In Energy & Environment Legal Institute v. Epel, the plaintiffs argued that Colorado’s policy requiring the state’s electricity generators to ensure that 20 percent of the electricity they sell to in-state customers is renewably generated violates the Commerce Clause because it takes business away from out-of-state producers of fossil-fuel-fired electricity in favor of in-state renewable electricity generation. The plaintiffs claimed this result was inevitable based on the facts that the electric grid is interconnected, electricity is a fungible product, and Colorado is a net importer of electricity. The Tenth Circuit rejected this challenge and affirmed the district court’s grant of summary judgment in favor of the state defendants, holding that the policy does not regulate conduct outside Colorado’s territory (the only aspect of the lower court holding from which plaintiffs appealed). The court found the Colorado mandate, which regulates the quality of a good sold to in-state residents, “isn’t a price control statute, it doesn’t link prices paid in Colorado with those paid out of state, and it does not discriminate against out-of-staters.” Op. at 8. In the absence of “a regulation more blatantly regulating price and discriminating against out-of-state consumers or producers,” the court concluded that the plaintiffs’ Commerce Clause argument, premised on Baldwin v. G.A.F. Seelig, Inc., 294 U.S. 511 (1935), could not succeed. Op. at 9.

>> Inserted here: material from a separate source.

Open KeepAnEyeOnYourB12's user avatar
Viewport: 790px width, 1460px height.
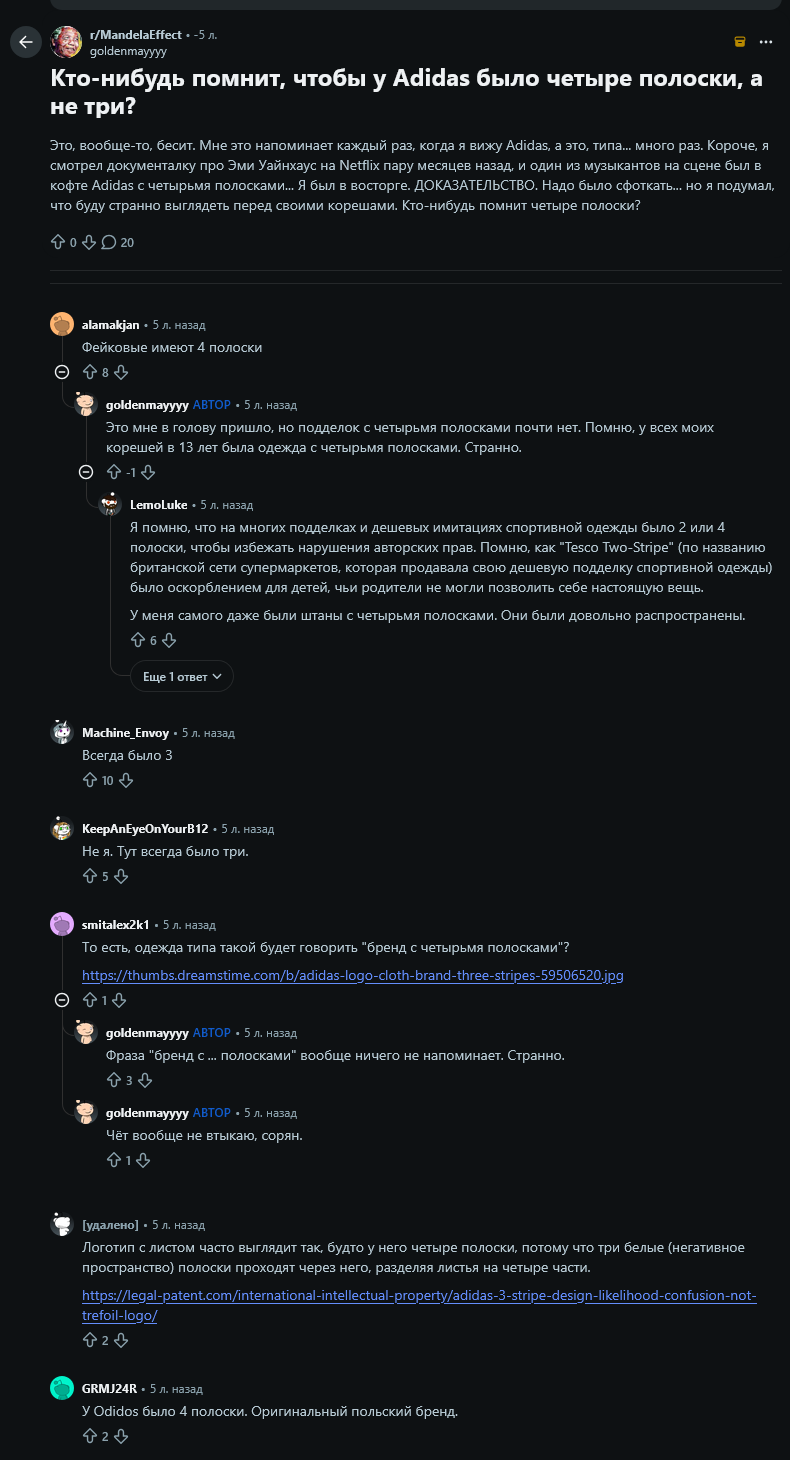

The Tenth Circuit is not the only appellate court to address a dormant Commerce Clause challenge to a state law regulating energy. For instance, in 2013, the Ninth Circuit in Rocky Mountain Farmers Union v. Corey, 730 F.3d 1070, reversed a district court ruling and held that California’s Low Carbon Fuel Standard regulations didn’t facially violate the Commerce Clause. (The Supreme Court then denied cert.)
The Eighth Circuit is currently faced with a similar matter in North Dakota v. Heydinger, No. 14-2156. (The appeal has been briefed for months, but the court has not yet scheduled argument.) There, the district court, 15 F. Supp. 3d 891 (D. Minn. 2014), struck down aspects of Minnesota’s Next Generation Energy Act under the dormant Commerce Clause. Minnesota’s law differs significantly from the Colorado and California laws in the cases referenced above: It purports to forbid any person from importing into Minnesota power from a new large energy facility that would increase the state’s power-sector carbon dioxide emissions, and from entering into any new long-term power purchase agreement that would have the same effect.

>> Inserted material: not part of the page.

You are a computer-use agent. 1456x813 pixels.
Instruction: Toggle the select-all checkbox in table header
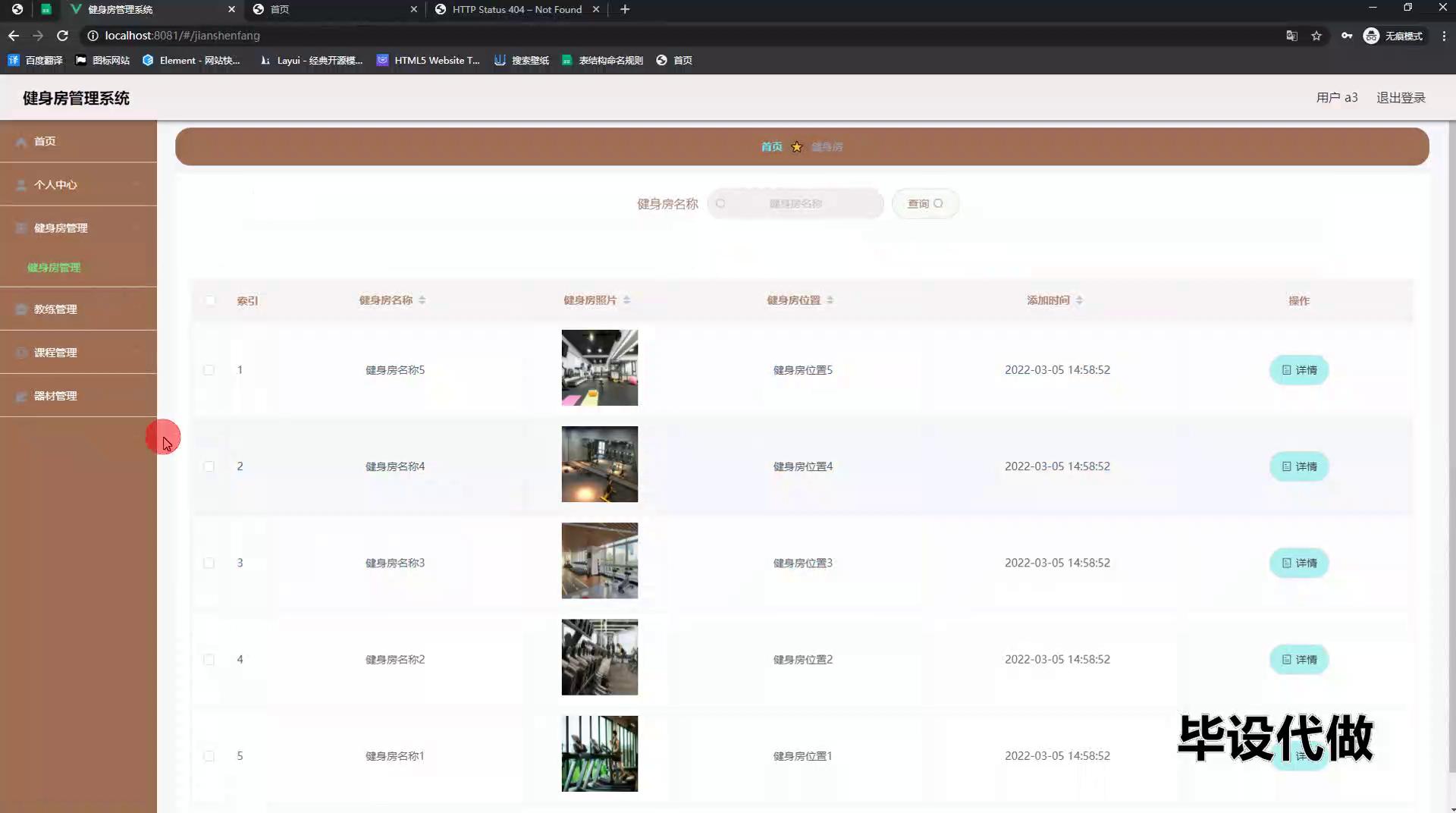tap(210, 300)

In essence, this law on its face forbade commercial activity that would increase Minnesota’s “carbon footprint”—regardless of the location and residence of the actors. Despite Minnesota’s contention that the law contained an implicit geographic restriction, the district court declined to read such a restriction into the text. Id. at 909-10. Expressly invoking the specter of “balkanization,” id. at 916, the court held the law unconstitutional.

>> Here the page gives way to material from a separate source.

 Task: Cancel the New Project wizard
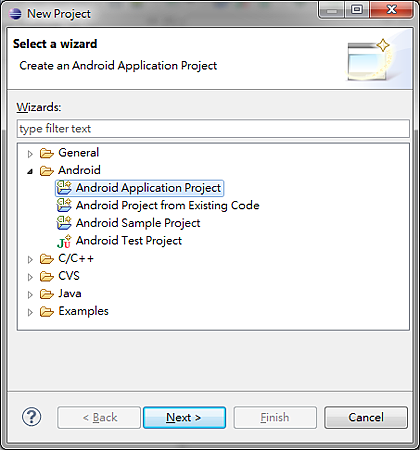pyautogui.click(x=366, y=417)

The Eighth Circuit is now in a position where it could create a circuit split, depending on its reasoning and treatment of dormant-Commerce-Clause precedent (although, as noted above, the state laws at issue have significant differences). Because renewable-energy policy has never been more prominent in the national conversation—and forms a major piece of EPA’s forthcoming regulations—all participants in the resource and energy sectors should be aware of this recent ruling, the pending appeal, and their implications.